Hürriyet yazarı Murat Yetkin, Türk Silahlı Kuvvetleri (TSK) içindeki cunta yapılanması tarafından düzenlenen darbe girişimiyle ilgili olarak "Mehmet Partigöç’ün MEDAS sistemini kullanmaya yetkisi var. Ama rütbe ve kıdemi 'YILDIRIM' aciliyet kodunda mesajlar yayınlamasına ancak çok özel koşullarda ve mesai saatleri içinde izin veriyor" bilgisini verdi. Yetkin, mesajlarda bir sorun olduğunu anında fark eden ve bütün sistemi alarma geçiren tek bir kişi olduğunu ifade etti.

Türkiye 15 Temmuz 2016 kanlı askeri darbe girişiminin yıl dönümüne yaklaşırken, darbe gecesine dair yeni ayrıntılar ortaya çıkmaya devam ediyor. Hürriyet yazarı Murat Yetkin, 15 Temmuz gecesi gönderilen darbe bildirisinin farklı bir kodla gönderildiğini, yalnızca bir kişinin mesajda bir anormallik olduğunu anladığını ve mesajdaki emri uygulamayarak darbe girişiminin daha kanlı geçmesinin önüne geçmeyi başardığını yazdı.
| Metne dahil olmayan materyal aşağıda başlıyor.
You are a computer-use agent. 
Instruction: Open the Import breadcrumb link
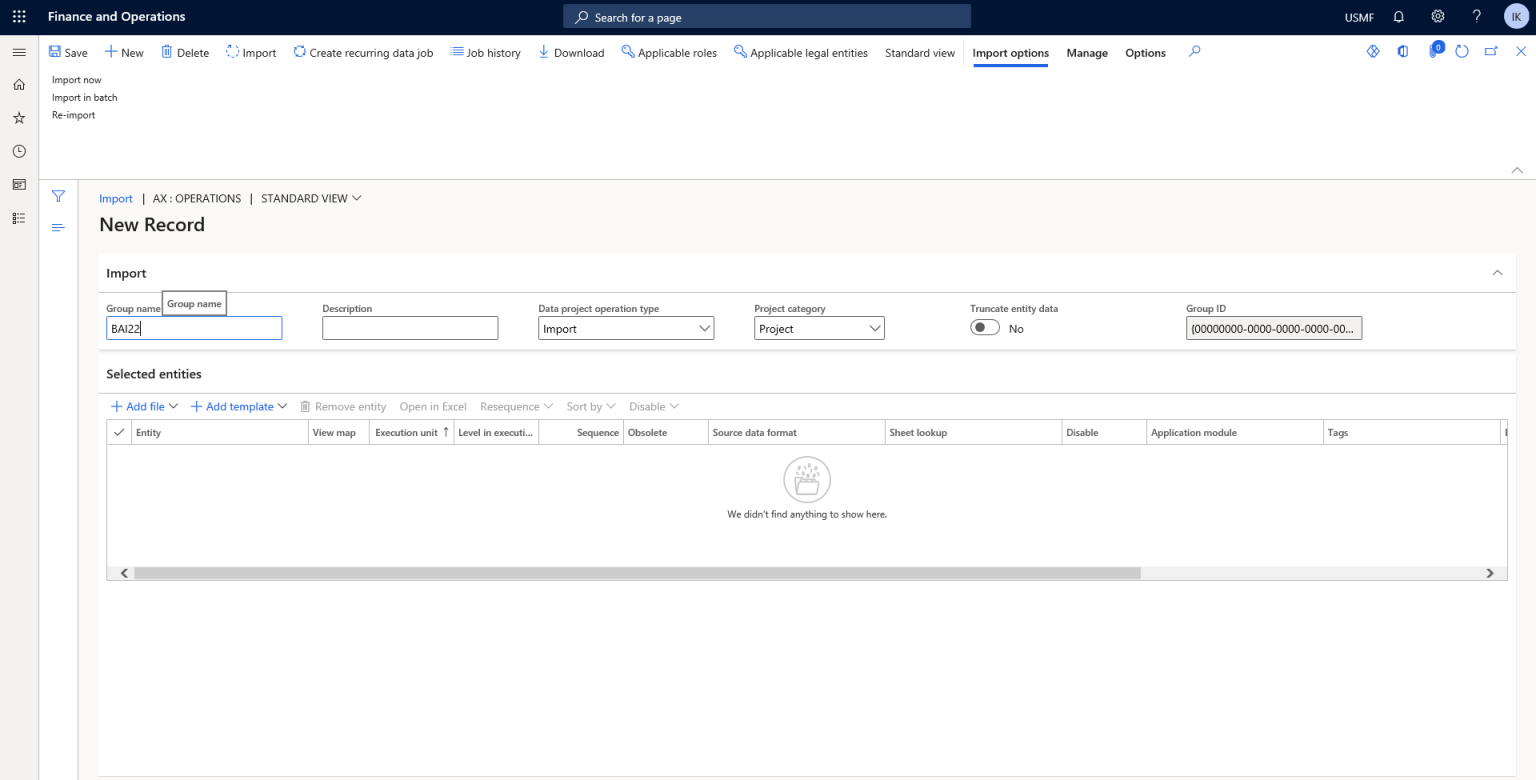pyautogui.click(x=115, y=197)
Yetkin, sözlerinin devamında şu ifadeleri kullandı:

"EMEKLİLİK KONULARI KODUYLA DARBE BİLDİRİSİ YAYINLANMIŞ OLUYOR"

"Dolayısıyla Genelkurmay Başkanı adına yayınlandığı varsayılacak bir mesaj için o saatte, o ivedilik koduyla, sıkıyönetim bildirisi gibi bir olağanüstü gelişmeyi yayınlamak için rütbe, kıdem ve koşulları uygun değil. Kullandığı bilgisayarın sınırları ona izin verdiği için de Partigöç Yurtta Sulh Konseyi’nin darbe duyurularını 'Emeklilik Konuları- 1920' koduyla sisteme yükleyebiliyor. Emeklilik Konuları koduyla darbe bildirisi yayınlanmış oluyor."

"İHANETİN AYAKLARINA DOLAŞTIĞI BİR ŞEKİL HATASI"

Bunlardan birisi, henüz Başbakan Binali Yıldırım “Bu bir kalkışmadır” açıklamasını ve Cumhurbaşkanı Tayyip Erdoğan CNN Türk’te Hande Fırat’a Facetime ile bağlanıp ilk çağrısını yapmadan önce darbecilerin yaptığı ve deyim yerindeyse ihanetin ayaklarına dolaştığı bir şekil hatası.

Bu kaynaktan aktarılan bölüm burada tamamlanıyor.